**Action item:** Check every line of the data for the word "home", and copy those that have it.

..........

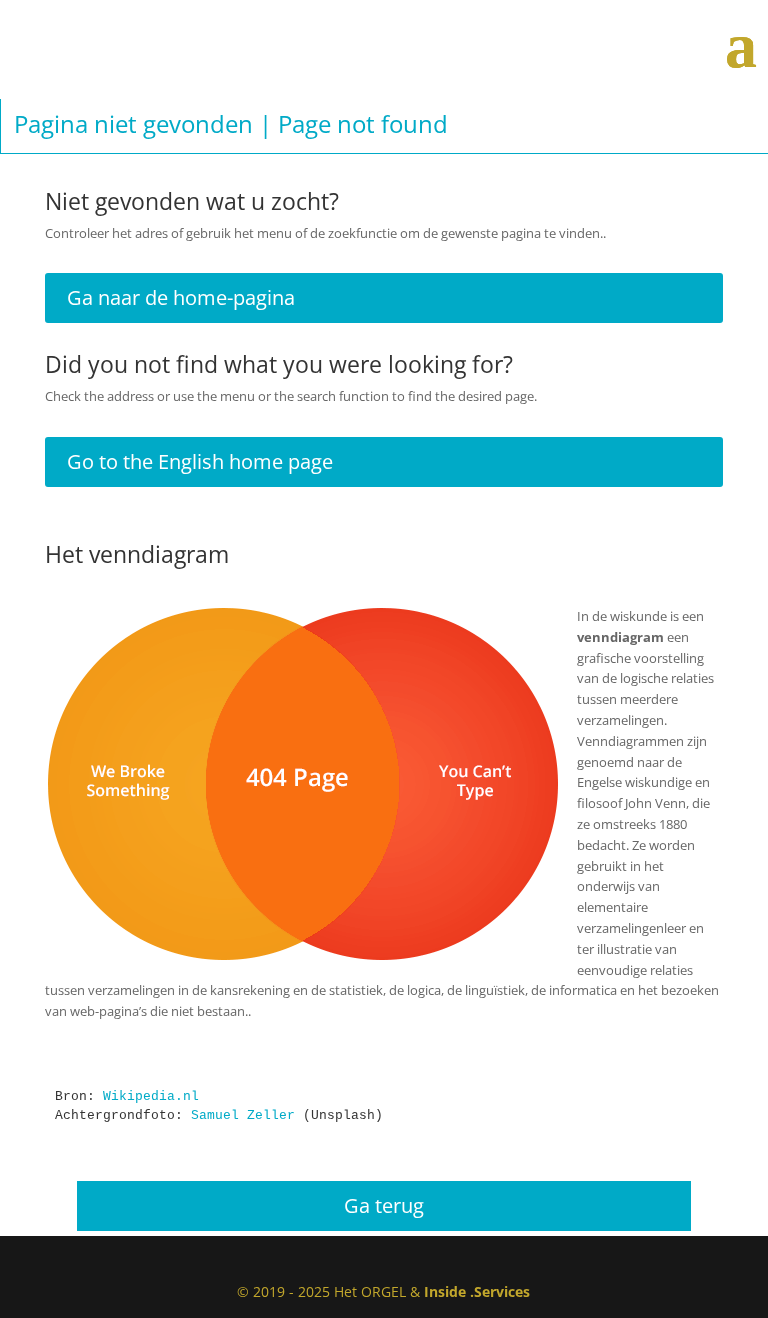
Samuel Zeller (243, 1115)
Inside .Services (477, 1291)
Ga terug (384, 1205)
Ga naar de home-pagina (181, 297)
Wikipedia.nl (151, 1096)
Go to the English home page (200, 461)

..........

**Response for this exercise:**
Ga naar de home-pagina (181, 297)
Go to the English home page (200, 461)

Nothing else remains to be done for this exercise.